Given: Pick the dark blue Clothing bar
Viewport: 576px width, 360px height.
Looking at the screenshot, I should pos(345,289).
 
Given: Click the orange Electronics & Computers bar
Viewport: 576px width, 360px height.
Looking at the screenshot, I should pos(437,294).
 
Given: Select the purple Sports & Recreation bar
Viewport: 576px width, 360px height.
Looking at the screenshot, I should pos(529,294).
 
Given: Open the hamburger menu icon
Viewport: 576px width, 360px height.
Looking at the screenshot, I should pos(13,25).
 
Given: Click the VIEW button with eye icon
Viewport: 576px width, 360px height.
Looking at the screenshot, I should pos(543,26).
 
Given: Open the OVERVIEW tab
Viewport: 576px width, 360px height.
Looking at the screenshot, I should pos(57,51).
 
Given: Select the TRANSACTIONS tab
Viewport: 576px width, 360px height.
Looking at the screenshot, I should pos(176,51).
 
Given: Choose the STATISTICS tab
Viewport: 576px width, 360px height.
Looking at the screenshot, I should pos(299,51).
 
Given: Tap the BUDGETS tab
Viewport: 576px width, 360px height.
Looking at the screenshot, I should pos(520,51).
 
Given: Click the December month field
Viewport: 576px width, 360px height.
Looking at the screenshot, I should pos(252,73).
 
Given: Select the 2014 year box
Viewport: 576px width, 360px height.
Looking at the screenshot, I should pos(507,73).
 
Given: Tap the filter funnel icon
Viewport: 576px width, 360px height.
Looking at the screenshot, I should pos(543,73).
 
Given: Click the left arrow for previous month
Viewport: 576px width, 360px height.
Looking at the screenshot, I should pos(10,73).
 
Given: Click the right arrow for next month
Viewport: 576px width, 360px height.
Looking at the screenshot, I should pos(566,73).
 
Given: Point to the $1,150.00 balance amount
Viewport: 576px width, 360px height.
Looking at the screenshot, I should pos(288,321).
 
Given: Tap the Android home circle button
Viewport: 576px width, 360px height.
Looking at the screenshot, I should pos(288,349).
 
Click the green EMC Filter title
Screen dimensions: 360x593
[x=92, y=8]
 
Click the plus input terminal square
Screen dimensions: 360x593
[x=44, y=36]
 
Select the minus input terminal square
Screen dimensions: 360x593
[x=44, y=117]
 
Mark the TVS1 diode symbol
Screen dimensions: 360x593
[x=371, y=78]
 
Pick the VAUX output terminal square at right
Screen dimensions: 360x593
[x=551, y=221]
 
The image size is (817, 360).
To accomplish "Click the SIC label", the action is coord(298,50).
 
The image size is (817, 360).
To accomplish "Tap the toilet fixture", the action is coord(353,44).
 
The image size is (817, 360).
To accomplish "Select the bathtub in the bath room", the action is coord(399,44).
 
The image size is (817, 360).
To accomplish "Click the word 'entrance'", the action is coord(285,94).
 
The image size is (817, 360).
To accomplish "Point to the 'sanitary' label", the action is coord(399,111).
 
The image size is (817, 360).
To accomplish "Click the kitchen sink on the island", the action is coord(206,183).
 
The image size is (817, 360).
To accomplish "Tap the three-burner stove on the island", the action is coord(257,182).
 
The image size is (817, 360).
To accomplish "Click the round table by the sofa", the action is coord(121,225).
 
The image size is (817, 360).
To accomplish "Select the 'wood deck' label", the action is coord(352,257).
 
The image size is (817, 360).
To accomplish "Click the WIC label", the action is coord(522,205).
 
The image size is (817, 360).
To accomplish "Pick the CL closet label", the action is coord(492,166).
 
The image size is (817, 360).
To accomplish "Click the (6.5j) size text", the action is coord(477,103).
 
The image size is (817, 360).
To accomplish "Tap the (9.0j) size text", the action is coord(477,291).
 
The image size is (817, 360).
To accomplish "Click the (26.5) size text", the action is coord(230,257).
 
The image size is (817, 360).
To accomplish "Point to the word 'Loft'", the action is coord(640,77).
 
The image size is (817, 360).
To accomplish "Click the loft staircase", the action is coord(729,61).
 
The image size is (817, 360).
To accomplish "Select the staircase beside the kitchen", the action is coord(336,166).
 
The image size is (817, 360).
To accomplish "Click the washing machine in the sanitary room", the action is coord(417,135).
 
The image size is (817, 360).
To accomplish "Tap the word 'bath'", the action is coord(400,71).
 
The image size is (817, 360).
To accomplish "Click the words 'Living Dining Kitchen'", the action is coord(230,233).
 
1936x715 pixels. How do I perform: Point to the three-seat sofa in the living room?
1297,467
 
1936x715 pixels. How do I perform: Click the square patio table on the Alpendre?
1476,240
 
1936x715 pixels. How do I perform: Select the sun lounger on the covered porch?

Short task. Rewrite the material from the line that contains "Click the plus input terminal square" through the line that contains "[x=551, y=221]", including the requests. Multiply each coordinate in the answers by 1.25 and round it to a whole number, rounding halves up.

Response to the task.
Click the plus input terminal square
Screen dimensions: 360x593
[x=55, y=45]
 
Select the minus input terminal square
Screen dimensions: 360x593
[x=55, y=146]
 
Mark the TVS1 diode symbol
Screen dimensions: 360x593
[x=464, y=98]
 
Pick the VAUX output terminal square at right
Screen dimensions: 360x593
[x=689, y=276]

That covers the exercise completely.